Brant non andava per niente forte e poi conosceva la strada; comunque obbedì e rallentò fino a quaranta all’ora. Si chiese se il sindaco non volesse per caso rimandare il più possibile il momento del confronto; era una pesante responsabilità dover affrontare la seconda astronave venuta da un altro mondo in tutta la storia del pianeta. Tutta Thalassa le avrebbe tenuto gli occhi addosso.

«Krakan!» esclamò uno degli anziani. «Qualcuno ha portato la macchina fotografica?»

«Ormai è troppo tardi per tornare indietro» disse il consigliere Simmons. «E poi avremo tutto il tempo che vogliamo per fare fotografie.

Non credo che siano venuti per dirci ciao e ripartire subito dopo!»

C’era un accenno di isteria nella sua voce, e Brant non poteva dargli torto. Cosa li aspettava appena dietro la sommità della prossima collina?

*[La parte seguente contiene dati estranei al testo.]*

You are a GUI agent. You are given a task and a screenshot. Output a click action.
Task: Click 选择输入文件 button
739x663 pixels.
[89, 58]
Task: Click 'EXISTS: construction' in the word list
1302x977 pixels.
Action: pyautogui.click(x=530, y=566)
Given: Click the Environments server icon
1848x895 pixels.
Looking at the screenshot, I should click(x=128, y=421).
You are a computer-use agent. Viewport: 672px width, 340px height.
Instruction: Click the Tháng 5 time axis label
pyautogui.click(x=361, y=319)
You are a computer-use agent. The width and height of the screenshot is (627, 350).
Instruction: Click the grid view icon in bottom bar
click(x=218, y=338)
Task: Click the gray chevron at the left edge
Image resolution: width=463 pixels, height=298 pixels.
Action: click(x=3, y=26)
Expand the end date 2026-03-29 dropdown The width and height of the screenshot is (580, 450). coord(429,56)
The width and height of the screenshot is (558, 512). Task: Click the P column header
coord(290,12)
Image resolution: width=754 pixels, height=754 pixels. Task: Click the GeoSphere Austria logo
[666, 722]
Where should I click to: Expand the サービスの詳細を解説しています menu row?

«Mi metterò in contatto non appena avrò qualcosa da riferire, signor presidente.» Era la Waldron che usava la ricetrasmittente in dotazione all’automobile. Brant non s’era nemmeno accorto della comunicazione in arrivo; era troppo assorto nei suoi pensieri. Per la prima volta in vita sua desiderò di aver studiato più attentamente la storia.

Naturalmente conosceva abbastanza le cose fondamentali; le sapeva ogni bambino di Thalassa. Sapeva che, via via che i secoli erano passati, la diagnosi degli astronomi s’era fatta sempre più certa, e la data prevista sempre più precisa. Nell’anno 3600, con un’approssimazione in più o in meno di 75 anni, il Sole sarebbe diventato una nova. Non una nova particolarmente spettacolare, ma quanto bastava per…

Un antico filosofo disse una volta che la mente umana trae grande conforto dal sapere che si sarà impiccati la mattina dopo. Tale fu la reazione della specie umana verso la fine del quarto millennio. Se in tutta la storia vi fu un momento in cui l’umanità affrontò la verità con rassegnazione e al tempo stesso con determinazione, ciò avvenne alla mezzanotte del 31 dicembre in cui l’anno 2999 diventò l’anno 3000.

Nessuno di quelli che vide comparire quel 3 poté fare a meno di pensare che non vi sarebbe stato mai un 4.

Ma rimaneva più di mezzo millennio; e le trenta generazioni che ancora sarebbero nate e morte sulla Terra come quelle che le avevano precedute potevano fare molto. Come minimo potevano preservare la conoscenza della specie umana e le massime creazioni dell’arte.